> **EXTRACT**
━━━━━━━━━━━━━━━━━━━━━━━━━━━━━━
Vegetation Meditation

I’m afraid of my vegetable bin.

Everything has a breaking point. Everything has that fine line beyond which more cannot be taken.

I believe I am well past this point with the vegetable bin.

I swear by the holiest of holies (Reese’s Peanut Butter Cups) that my intentions are good: healthy, nutritious meals. Side dishes of lean, fibery goodness. Fresh fruit to lead to rosy cheeked children ready to learn.

In my imagination I am also wearing pumps and I vacuum all day wearing pearls and dresses with full skirts.

And if you look down you’ll see my pavers that say “good intentions” on them leading right along the path to that fiery pit of hellfire over yonder.

What is in my vegetable bin starts off as innocent produce and is then alchemically transmogrified into something that rivals the deficit for sheer terror.

There are colors that do not exist outside of Industrial Light and Magic’s special effects offices.

There are materials of indeterminate states of matter that require a team of people from “Outbreak” to initiate proper disposal protocols.

And all because I meant to add zucchini to the pasta but then got too tired to slice it at the last minute and added extra butter instead.

Sanitation standards that wouldn’t be considered adequate for a developing nation that didn’t yet have the infrastructure for a sewage system are running rampant in the lower bin of my refrigerator.

Why? Because I was delusional and thought that I’d serve two vegetables with dinner one night which was a stupid thing for me to think when we had anything other than vegetables in the house. Here is my inner monologue: Hmmm…I can do chicken with broccoli and saute up some mushrooms, or…Oh, look! Kraft Mac and Cheese! Special super-hero shapes!

This is the slippery slope that ends up with a house having a red tag on its door and your children on the local news.

There are times when I have to think back through significant events to figure out when I might have purchased something and how long it’s been lurking in the produce drawer. The vegetation equivalent of carbon dating. What did we use this mint for? Oh, wait…I remember, for Christmas mint-cocoa. In 2003.

And at this very moment, a mass of horror and putrescence is growing in the refrigerator. Growing mass, growing intelligence and probably growing tentacles.

I’ll send the kids in first.


51 comments

  1. Whew! Glad I’m not the only one that sets out with good, healthy intentions and then gets distracted by the easy way out!

    And whenever I DO have the energy to cook some good fresh produce, that’s when the Healthy Intentions usually have mold growing on them.

  2. Whew! Glad to know that I’m not the only one that lets Good Healthy Intentions grow moldy in my fridge’s produce bin.

    And I always preferred the Scooby Doo mac and cheese. ; )

  3. Love it when the kids open the fridge and say, “Ewww. What’s that smell?” and then go, “oh, it’s the salad drawer,” and close the door and walk away — and they’ve reinforced for themselves two important Life Lessons:
    1) Veggies are nasty, smell horrific and look worse, and
    2) Someone Else will clean up the veggie nightmare

    I’m a teacher, that’s what I am.
━━━━━━━━━━━━━━━━━━━━━━━━━━━━━━
> **COLLECTED MATERIAL**

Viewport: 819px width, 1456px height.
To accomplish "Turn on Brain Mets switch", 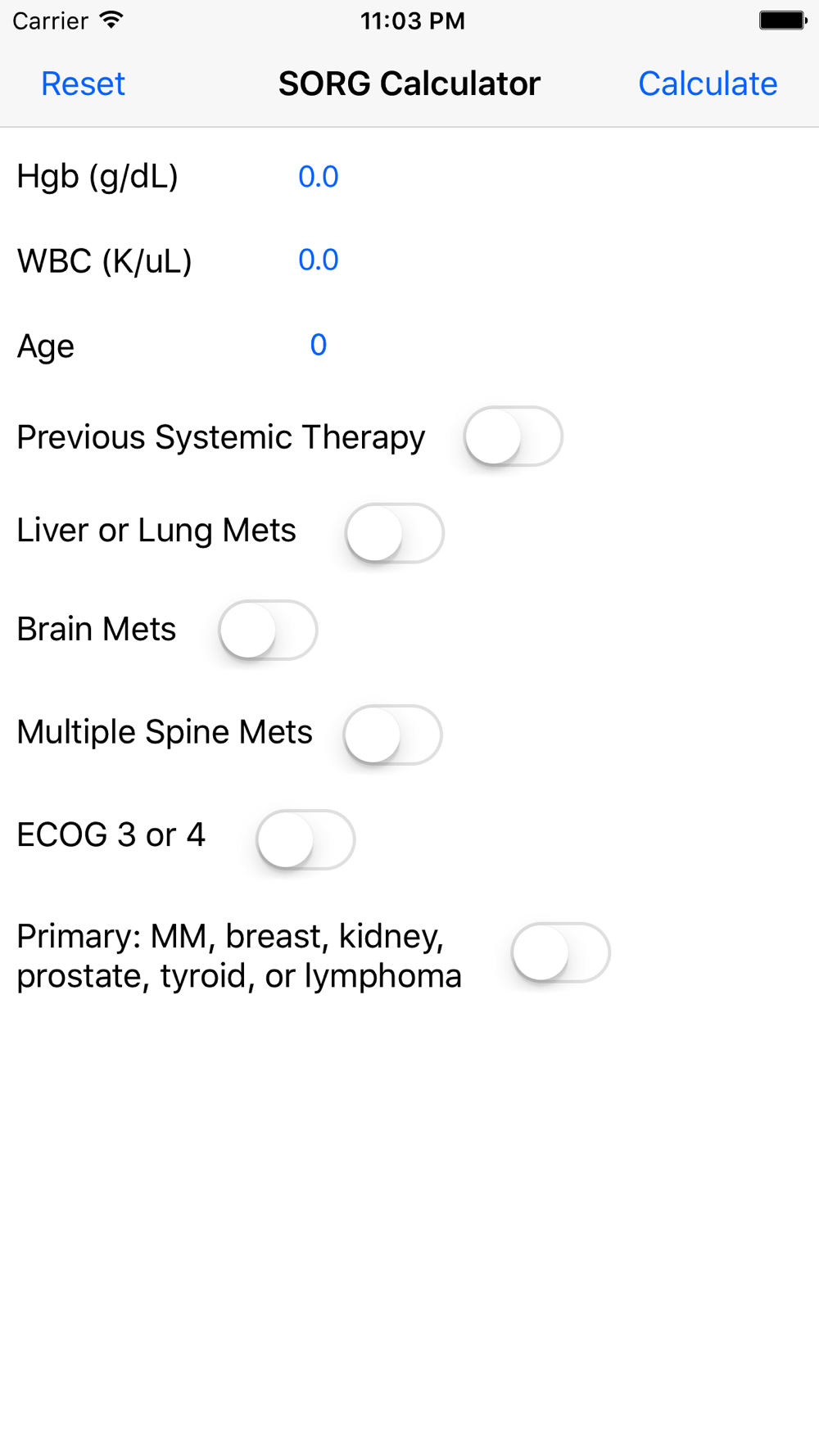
━━━━━━━━━━━━━━━━━━━━━━━━━━━━━━
> **WORK INSTRUCTIONS**
(1) In the vegetable bin post, what went into the pasta in place of the zucchini?
(2) Pick up the vegetable bin post right after its last sentence and keep it going.
The lines have nothing to do with the vegetable bin post.

> **RESPONSES FOR EACH TASK**
(1) Extra butter.

(2)
    And you remind me I’ve got tomatoes AND zucchini rotting on my counter. Must go put it in the fridge to complete the cycle.

    1. You are teaching them well, oh wise one.

      I really can’t remember if this was learned behavior or if I just abandoned ship sometime back when I realized that I really didn’t like broccoli as much as I’ve always pretended to.

  4. Transmogrified…LOL Love it!! Don’t worry. Mine is the same. And I currently have fruit in various stages of decomposition on my counter. When the fruit flies arrive, I know it’s time to toss.

    1. I believe that is a housekeeping standard we can all rally behind: when the flies swarm, the food must go.

      I think read that in Good Housekeeping somewhere.

    1. I don’t even have compost yet.

      My garbage disposal is going to go on strike sometime in the near future and then I think we just have to move to a new house.

  5. I’m scared to go near that bottom drawer of my fridge. The bad thing is, now that it’s summer, we like to stop by the farmer’s market for fresh produce… which I always forget to use… and the nasty cycle repeats again…

  6. LOVE it! I can totally relate. This is pretty much me every night when I get home from work. What would I do without Tyson frozen chicken nuggets? I try not to think about how awful they are, because my intentions are pristine. (Sidenote – very cool mention of ILM!)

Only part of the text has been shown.